Excerpted data:
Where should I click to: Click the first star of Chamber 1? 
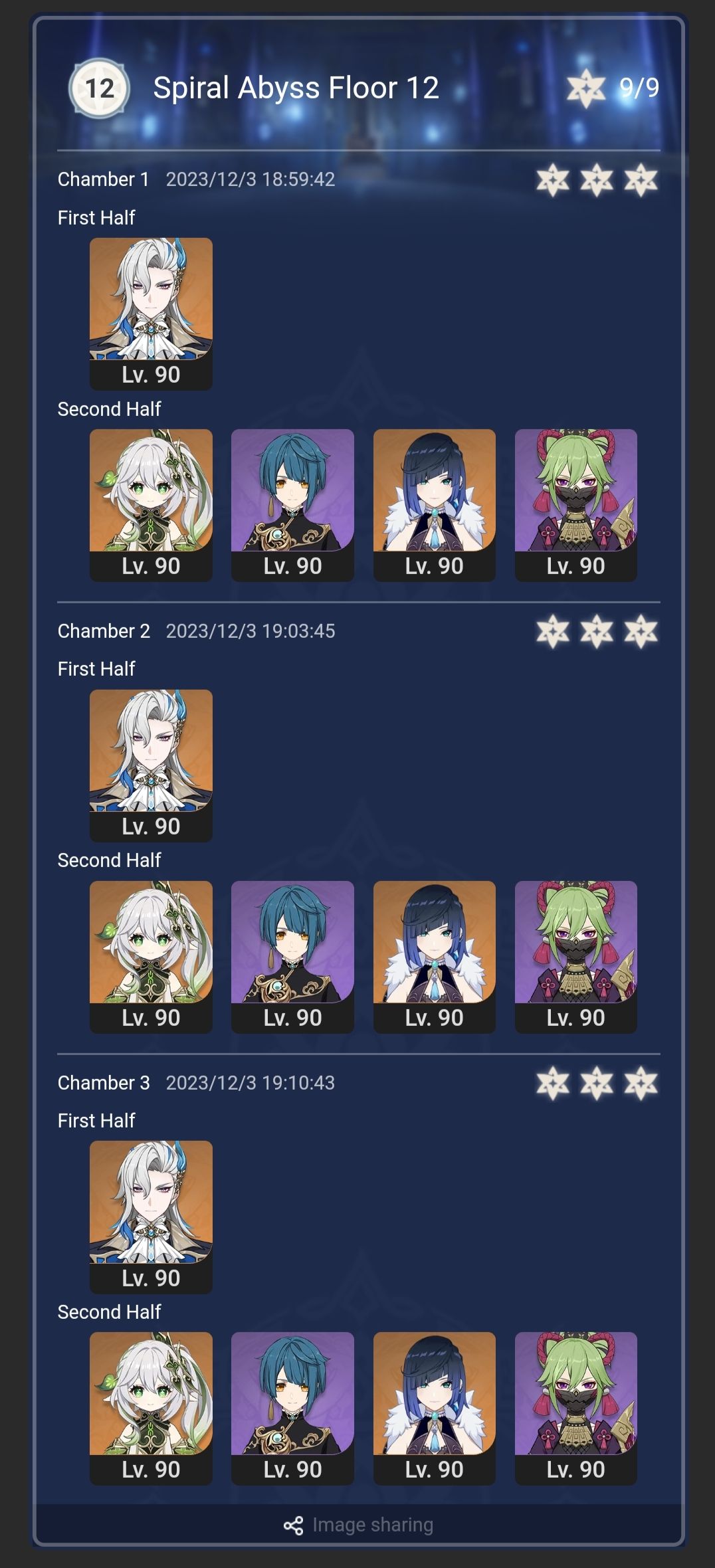pos(553,179)
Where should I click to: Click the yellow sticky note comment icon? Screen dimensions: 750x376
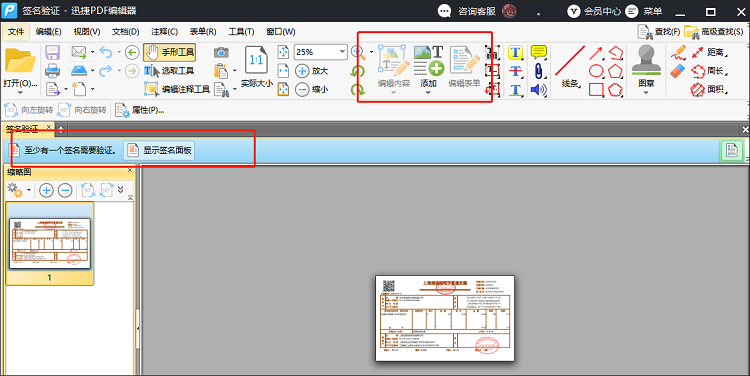(539, 52)
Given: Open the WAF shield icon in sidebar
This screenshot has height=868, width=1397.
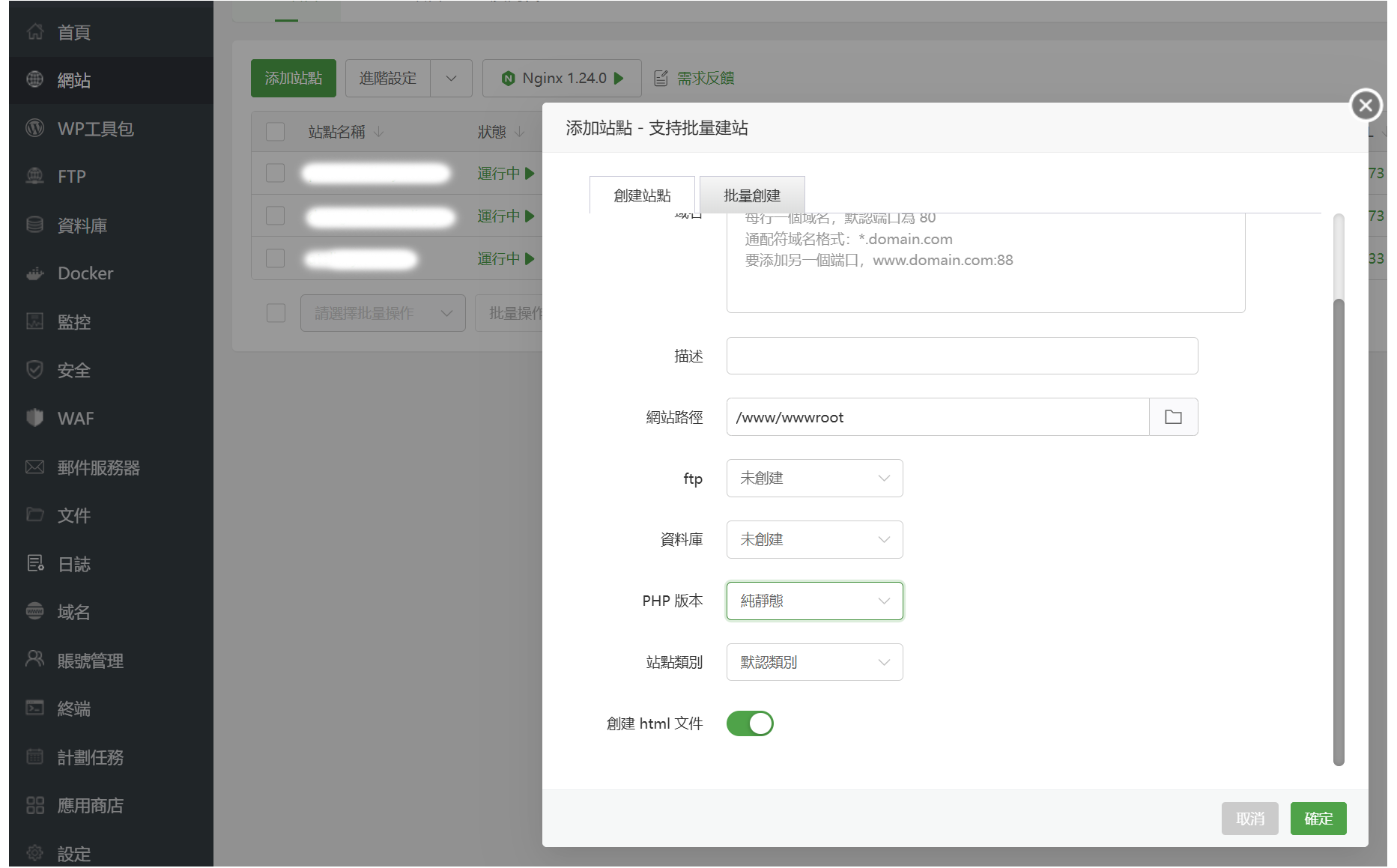Looking at the screenshot, I should (34, 418).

Task prompt: Starting at the line that contains "Where should I click to: Click the yellow", reproduce every line through the last one in the records exactly, and omit all pictures.

Result for this task:
Where should I click to: Click the yellow sticky note comment icon? Screen dimensions: 750x376
(539, 52)
Given: Open the WAF shield icon in sidebar
This screenshot has height=868, width=1397.
Looking at the screenshot, I should (34, 418).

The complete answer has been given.